Ian Handford: Accomplished doctor had way with words

In a two-part series, Ian looks at novelist, poet, playwright, composer, doctor, and soldier, Francis Brett-Young

Ian Handford: Accomplished doctor had way with words

Brixham harbour

Francis Brett-Young was born in Halesowen, Worcestershire, on June 29, 1884, the son of  Dr T. Brett-Young. His mother died when Francis was just 14 and so never saw him get a higher education at Epsom College Surrey before later being awarded a medical degree by the University of Birmingham. 

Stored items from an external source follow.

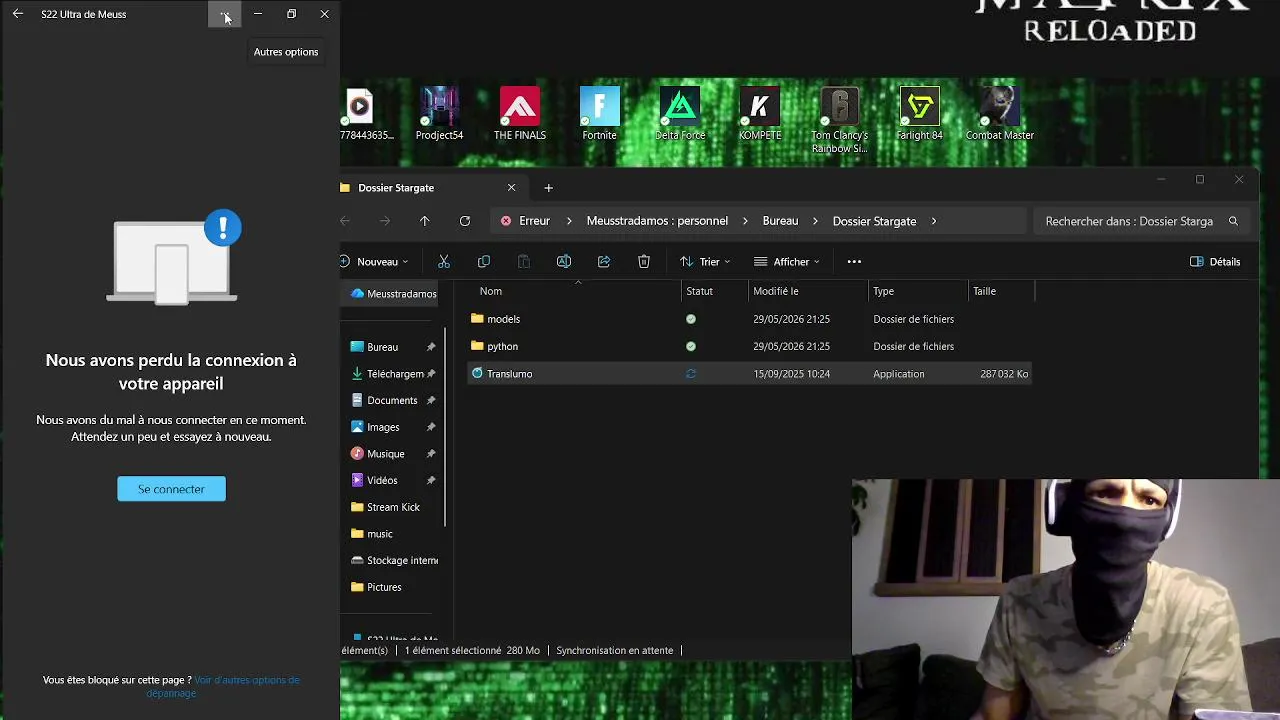1280x720 pixels.
Task: Click the Rename icon in toolbar
Action: [564, 262]
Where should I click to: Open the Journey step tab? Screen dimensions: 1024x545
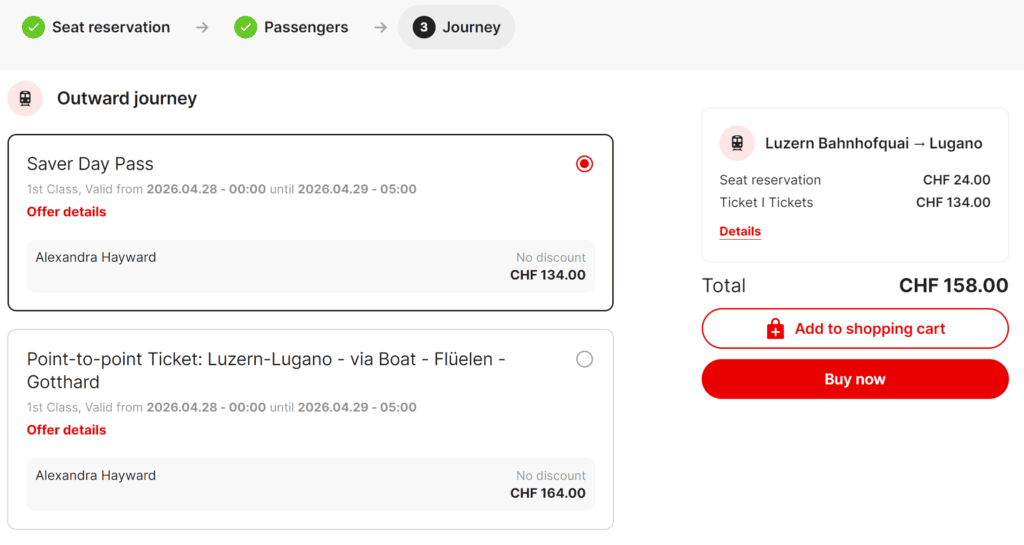[x=471, y=27]
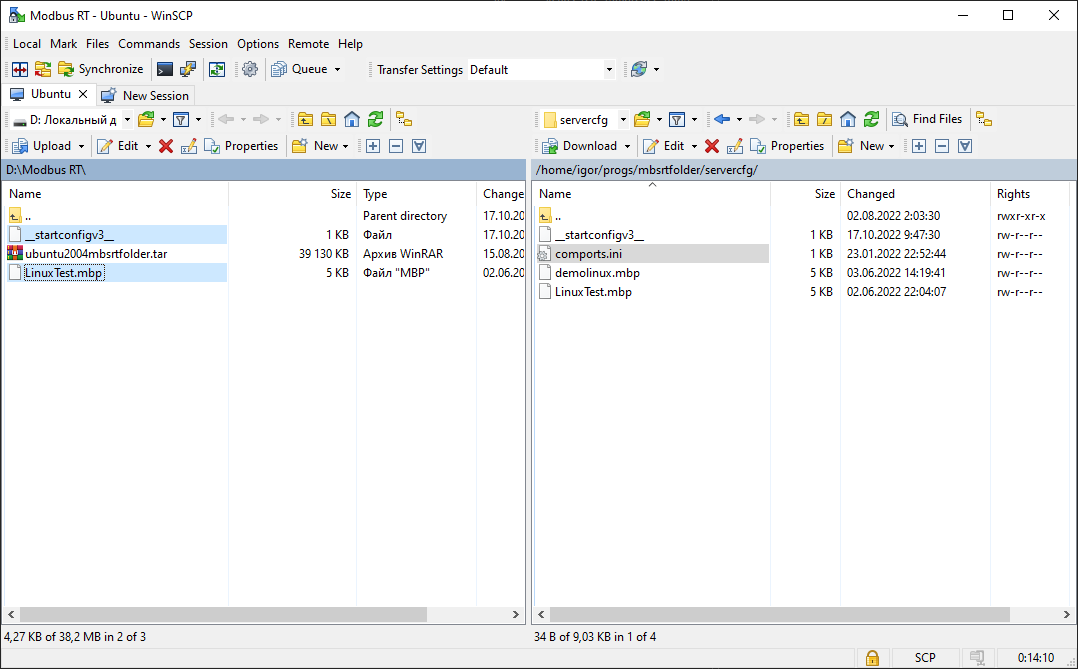Go to local parent directory icon
The width and height of the screenshot is (1078, 669).
[x=304, y=119]
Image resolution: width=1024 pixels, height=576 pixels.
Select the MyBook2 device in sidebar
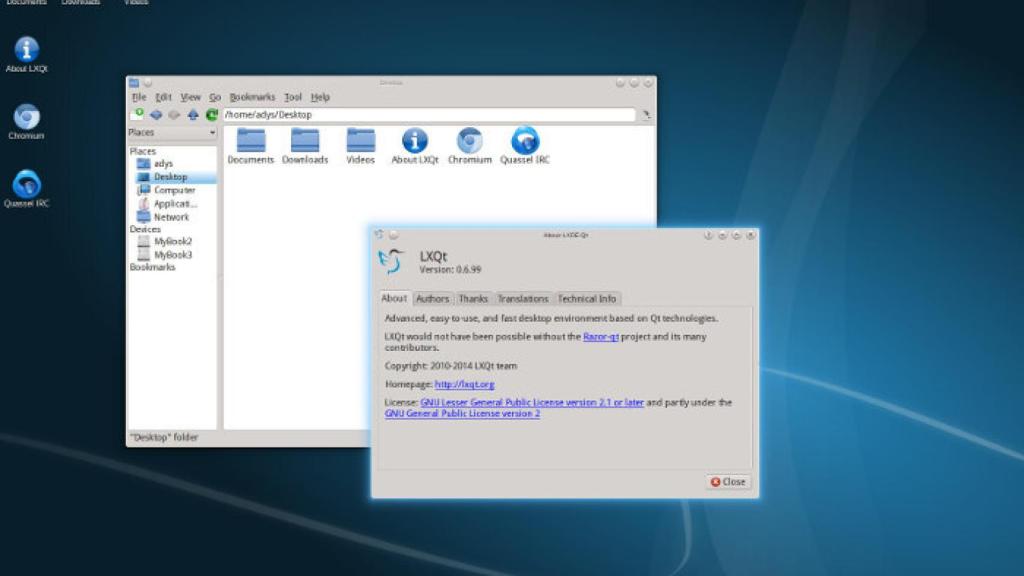pyautogui.click(x=172, y=242)
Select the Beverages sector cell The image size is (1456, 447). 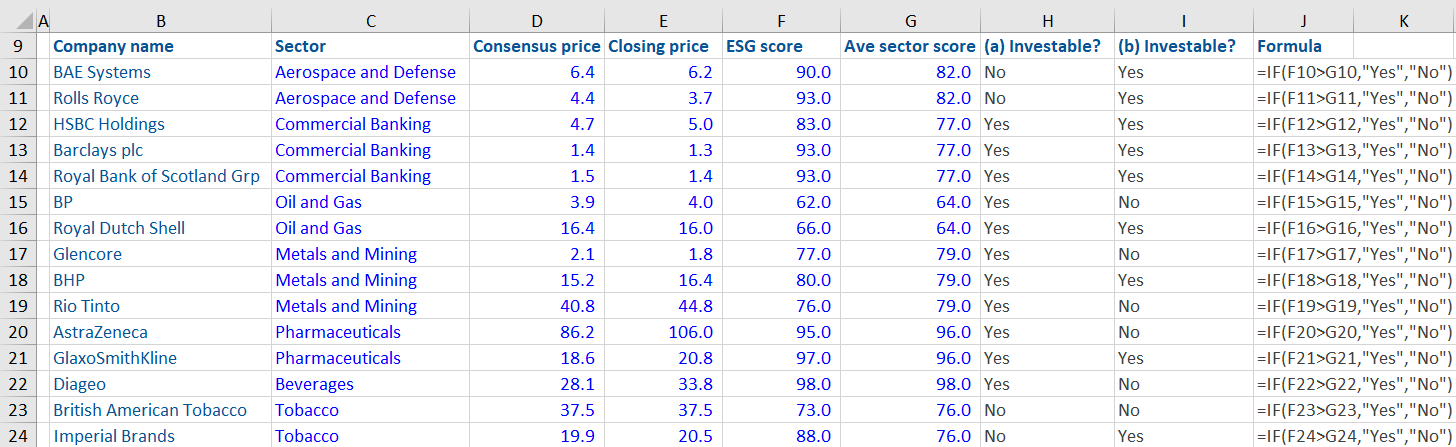314,384
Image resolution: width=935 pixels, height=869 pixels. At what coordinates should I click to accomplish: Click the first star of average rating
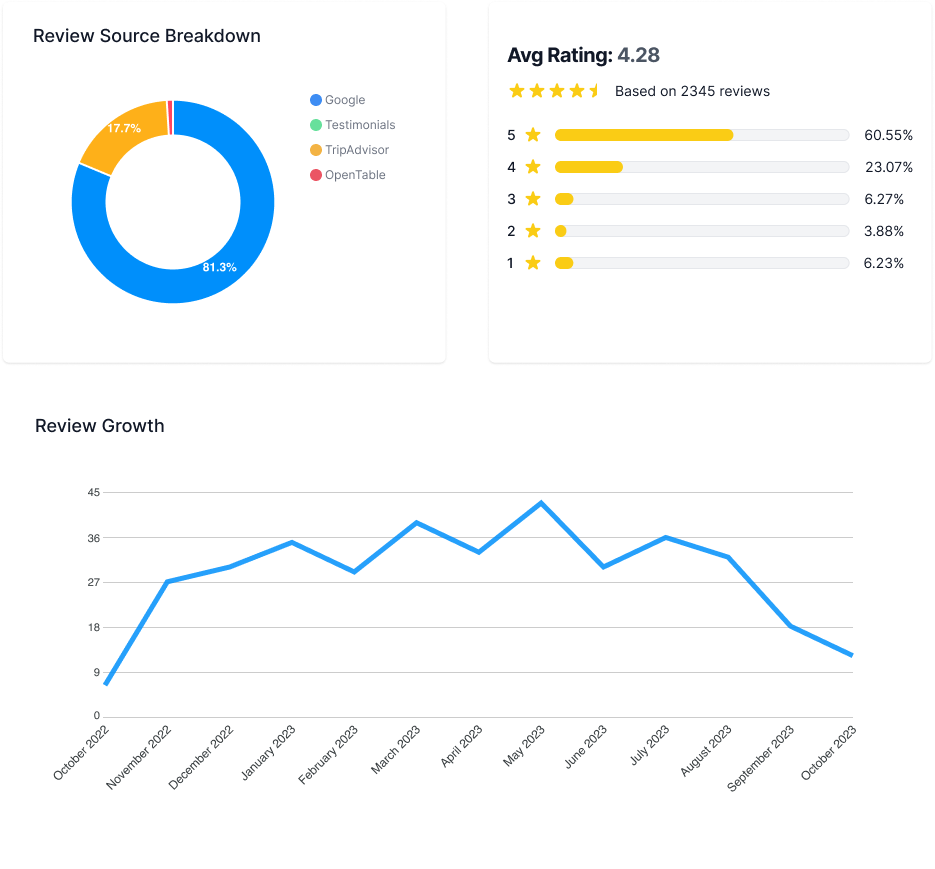(x=517, y=91)
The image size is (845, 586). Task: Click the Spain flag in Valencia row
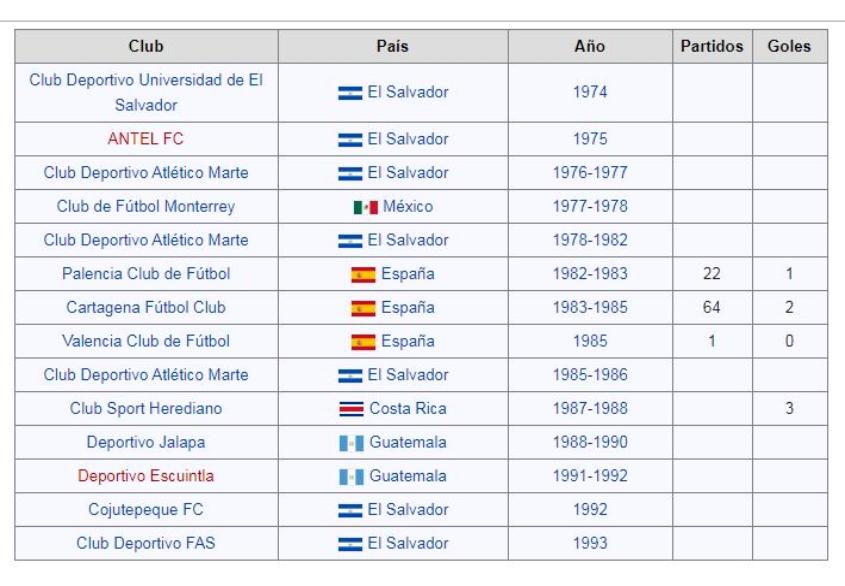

In 1907, Francis returned to Brixham to become a medical practitioner at Dr Quick's surgery, Cleveland House in New Road. Later, he wrote to his fiancée Jessie, "Brixham is lovely beyond words. No big hotel, no pier, no pierrots, or theatre. Just a small, beautiful harbour with 250 trawlers with brown sails. It’s warm enough for hedges of fuschias, magnolias, palms, and peaches.”

His text gave a real clue to his amazing wordsmith skills, which he developed when wanting to be a poet or writer, not a doctor. 

Francis was an accomplished musician and gave concerts in Brixham, often being accompanied by Jessie Hankinson, a singer from London.

She had made her mark when appearing at the Henry Wood Orchestra in the Capital before moving to Brixham, and within a year of meeting Francis, they were married—love at first sight.

Francis, as the musician and writer, could also compose, and he set many of Robert Bridges' poems to music, which his wife sang later. 

As a general practitioner, he was a serious writer from as early as 1910, though his growing practice made the writing somewhat intermittent. It became clear he needed to employ a partner, and so did, and now he and Jessie moved out of Cleveland House so that the partner was the senior doctor in charge at New Road. Years after his death, the Frances Brett Society (founded in his memory) unveiled a commemorative Blue Plaque at New Road, which is still visible today alongside the Catholic Church in New Road. 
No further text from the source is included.